Bak-Pedersen and Ostri9 reviewed the records of 79 patients who underwent acute cortical mastoidectomy for acute mastoiditis. All patients had erythema and swelling and pain over the mastoid associated with a current or recent episode of AOM that did not improve after 24 to 48 hours of intravenous antibiotics. The average age in the series was 16 months, and the average duration from the onset of disease (AOM) until admission for acute mastoiditis was 9 days. Only one third of the patients exhibited an asymptomatic interval between AOM symptoms and the mastoiditis.

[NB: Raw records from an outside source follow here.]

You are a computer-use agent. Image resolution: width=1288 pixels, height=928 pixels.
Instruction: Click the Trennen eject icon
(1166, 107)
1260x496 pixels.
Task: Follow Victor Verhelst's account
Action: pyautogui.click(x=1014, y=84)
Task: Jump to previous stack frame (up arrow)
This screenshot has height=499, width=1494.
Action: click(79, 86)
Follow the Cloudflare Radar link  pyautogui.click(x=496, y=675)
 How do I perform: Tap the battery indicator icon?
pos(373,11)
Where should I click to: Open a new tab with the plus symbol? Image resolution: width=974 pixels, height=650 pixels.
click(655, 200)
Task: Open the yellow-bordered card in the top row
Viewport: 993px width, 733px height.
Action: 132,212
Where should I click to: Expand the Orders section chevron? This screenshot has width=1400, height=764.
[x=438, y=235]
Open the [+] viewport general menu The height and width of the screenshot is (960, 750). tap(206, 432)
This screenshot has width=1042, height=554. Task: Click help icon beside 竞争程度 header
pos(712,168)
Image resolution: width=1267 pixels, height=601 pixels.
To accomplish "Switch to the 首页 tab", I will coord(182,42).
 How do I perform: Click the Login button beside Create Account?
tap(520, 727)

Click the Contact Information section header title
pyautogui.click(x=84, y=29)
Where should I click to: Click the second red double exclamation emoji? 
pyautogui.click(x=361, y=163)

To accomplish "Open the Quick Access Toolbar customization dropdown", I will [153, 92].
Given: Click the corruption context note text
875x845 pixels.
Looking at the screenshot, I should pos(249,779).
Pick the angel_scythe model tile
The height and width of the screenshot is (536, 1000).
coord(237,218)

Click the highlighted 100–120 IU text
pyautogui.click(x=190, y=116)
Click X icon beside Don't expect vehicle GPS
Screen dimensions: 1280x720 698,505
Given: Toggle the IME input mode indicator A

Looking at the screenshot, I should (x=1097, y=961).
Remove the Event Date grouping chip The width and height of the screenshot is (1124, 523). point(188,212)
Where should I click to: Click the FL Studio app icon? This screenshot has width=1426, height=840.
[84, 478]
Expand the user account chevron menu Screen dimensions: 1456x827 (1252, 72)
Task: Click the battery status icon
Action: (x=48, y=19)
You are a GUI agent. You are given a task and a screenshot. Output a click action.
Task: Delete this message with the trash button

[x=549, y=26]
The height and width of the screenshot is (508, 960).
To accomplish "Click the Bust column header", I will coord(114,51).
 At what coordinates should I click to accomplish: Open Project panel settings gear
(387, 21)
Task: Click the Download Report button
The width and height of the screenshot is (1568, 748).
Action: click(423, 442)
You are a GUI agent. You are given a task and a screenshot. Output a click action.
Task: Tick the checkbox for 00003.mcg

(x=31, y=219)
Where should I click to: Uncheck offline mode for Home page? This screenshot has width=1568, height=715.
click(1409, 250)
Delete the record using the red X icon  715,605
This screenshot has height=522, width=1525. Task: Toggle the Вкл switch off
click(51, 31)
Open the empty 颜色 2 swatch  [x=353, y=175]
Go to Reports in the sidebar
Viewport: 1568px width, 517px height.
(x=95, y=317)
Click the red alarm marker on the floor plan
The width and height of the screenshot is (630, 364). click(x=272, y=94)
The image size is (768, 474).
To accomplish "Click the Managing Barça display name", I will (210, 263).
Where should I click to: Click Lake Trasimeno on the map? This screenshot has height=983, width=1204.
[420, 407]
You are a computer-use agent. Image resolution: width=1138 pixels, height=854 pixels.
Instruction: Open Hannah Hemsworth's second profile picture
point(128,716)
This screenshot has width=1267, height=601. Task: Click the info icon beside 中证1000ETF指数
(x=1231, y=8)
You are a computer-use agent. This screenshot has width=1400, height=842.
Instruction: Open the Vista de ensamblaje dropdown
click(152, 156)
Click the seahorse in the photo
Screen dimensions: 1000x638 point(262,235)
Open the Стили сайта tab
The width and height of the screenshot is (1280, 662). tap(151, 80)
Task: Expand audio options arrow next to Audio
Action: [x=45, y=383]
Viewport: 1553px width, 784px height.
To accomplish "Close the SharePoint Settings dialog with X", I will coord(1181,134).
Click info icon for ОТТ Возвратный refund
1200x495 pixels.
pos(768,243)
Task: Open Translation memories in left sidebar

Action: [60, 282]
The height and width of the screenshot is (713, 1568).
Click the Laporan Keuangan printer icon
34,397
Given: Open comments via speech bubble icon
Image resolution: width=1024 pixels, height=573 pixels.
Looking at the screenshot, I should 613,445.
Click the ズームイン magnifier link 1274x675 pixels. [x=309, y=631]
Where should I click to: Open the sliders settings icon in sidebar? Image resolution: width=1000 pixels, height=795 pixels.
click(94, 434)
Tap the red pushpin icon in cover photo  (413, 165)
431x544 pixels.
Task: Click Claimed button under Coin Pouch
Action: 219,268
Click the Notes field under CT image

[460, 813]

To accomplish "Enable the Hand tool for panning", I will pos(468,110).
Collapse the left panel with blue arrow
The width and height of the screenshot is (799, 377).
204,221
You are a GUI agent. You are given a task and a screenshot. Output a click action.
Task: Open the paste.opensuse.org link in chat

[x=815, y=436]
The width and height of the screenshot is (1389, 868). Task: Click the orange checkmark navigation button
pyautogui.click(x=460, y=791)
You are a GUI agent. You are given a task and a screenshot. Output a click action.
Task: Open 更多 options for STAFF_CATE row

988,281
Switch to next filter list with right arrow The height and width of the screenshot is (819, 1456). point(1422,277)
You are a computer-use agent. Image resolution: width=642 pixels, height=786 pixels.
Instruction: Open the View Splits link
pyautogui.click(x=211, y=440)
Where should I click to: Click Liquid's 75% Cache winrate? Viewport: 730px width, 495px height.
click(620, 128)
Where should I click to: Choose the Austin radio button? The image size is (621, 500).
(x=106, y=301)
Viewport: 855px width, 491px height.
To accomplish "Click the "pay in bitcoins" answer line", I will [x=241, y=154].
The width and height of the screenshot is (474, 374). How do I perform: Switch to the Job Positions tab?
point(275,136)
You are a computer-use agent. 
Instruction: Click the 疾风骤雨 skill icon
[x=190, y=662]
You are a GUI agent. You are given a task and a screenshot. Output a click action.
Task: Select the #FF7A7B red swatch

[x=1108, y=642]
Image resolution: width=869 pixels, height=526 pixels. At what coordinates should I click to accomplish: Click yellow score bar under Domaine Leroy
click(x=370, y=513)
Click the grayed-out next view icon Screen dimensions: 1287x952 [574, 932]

Van Zuijlen and colleagues10 pointed out that in countries such as the Netherlands, where it is unusual to prescribe antibiotics as first-line treatment for AOM, the incidence of acute mastoiditis is considerably higher than in countries where antibiotics are routinely prescribed for AOM. Lower overall costs and reduced incidence of allergic reactions resulting from withholding antibiotics in routine AOM must be weighed against heightened risks of mastoiditis and other complications.
Coalescent Mastoiditis
Pathology
Initially, hyperemia and edema of the mucoperiosteal lining of the mastoid air cells block the narrow aditus and disrupt aeration. The mucous membrane thickens, and impaired ciliary function prevents normal middle ear drainage through the eustachian tube. The serous exudate becomes purulent as inflammatory cells accumulate. Continued inflammation, hyperemia, and accumulation of purulent debris result in venous stasis, localized acidosis, and decalcification of the bony septa. The osteoclastic activity in the inflamed periosteum softens and decalcifies the bony partitions, causing the small air cells to coalesce into a larger cavity.11
Pathophysiology
As the infection grows, elevated pressure within the mastoid may extend the infection beyond the confines of the mastoid. In the presence of intense inflammation and infection, phlebitis and periphlebitis are common and spread the infection to the adjacent meninges, sigmoid sinus, cerebellum, and temporal lobe.12 Infection may extend to the meninges, sigmoid sinus, labyrinth, or facial nerve. The most common pathway for infection to extend beyond the mastoid is through the lateral cortex behind the ear. Less commonly, it can extend to the soft tissues in the upper portion of the neck (see section on Bezold’s abscess) and, rarely, to the soft tissue anterior and superior to the auricle either by direct extension through eroded bone or by phlebitis and periphlebitis. Go and coworkers13 found only 8 of 118 patients in whom the mastoiditis had caused an intracranial complication.
Diagnosis
The clinician should order a complete blood count and hematologic studies followed by CT scanning, which can establish the diagnosis by documenting the breakdown of the bony cell walls and opacification of the pneumatized spaces (Figs. 140-2 and 140-3). If any suggestion of an intracranial complication exists, the clinician should obtain an enhanced MRI scan.
Chronic Mastoiditis
Etiology
Chronic mastoiditis can occur in association with a long-standing tympanic membrane perforation, with cholesteatoma, or as a complication from an infection after placement of a middle ear ventilating tube. As noted previously, ventilating tube mastoiditis tends to occur in young children who have experienced water contamination and have undergone cultures and treatment with multiple antibiotic drops and oral antibiotics. Mastoiditis with tympanic membrane perforation occurs when an episode of AOM with perforation pursues a course of chronic infection, rather than resolving or developing into coalescent mastoiditis. Chronic mastoiditis of this type can also begin when a long-established uninfected central perforation becomes infected and extends to the mastoid (Fig. 140-4).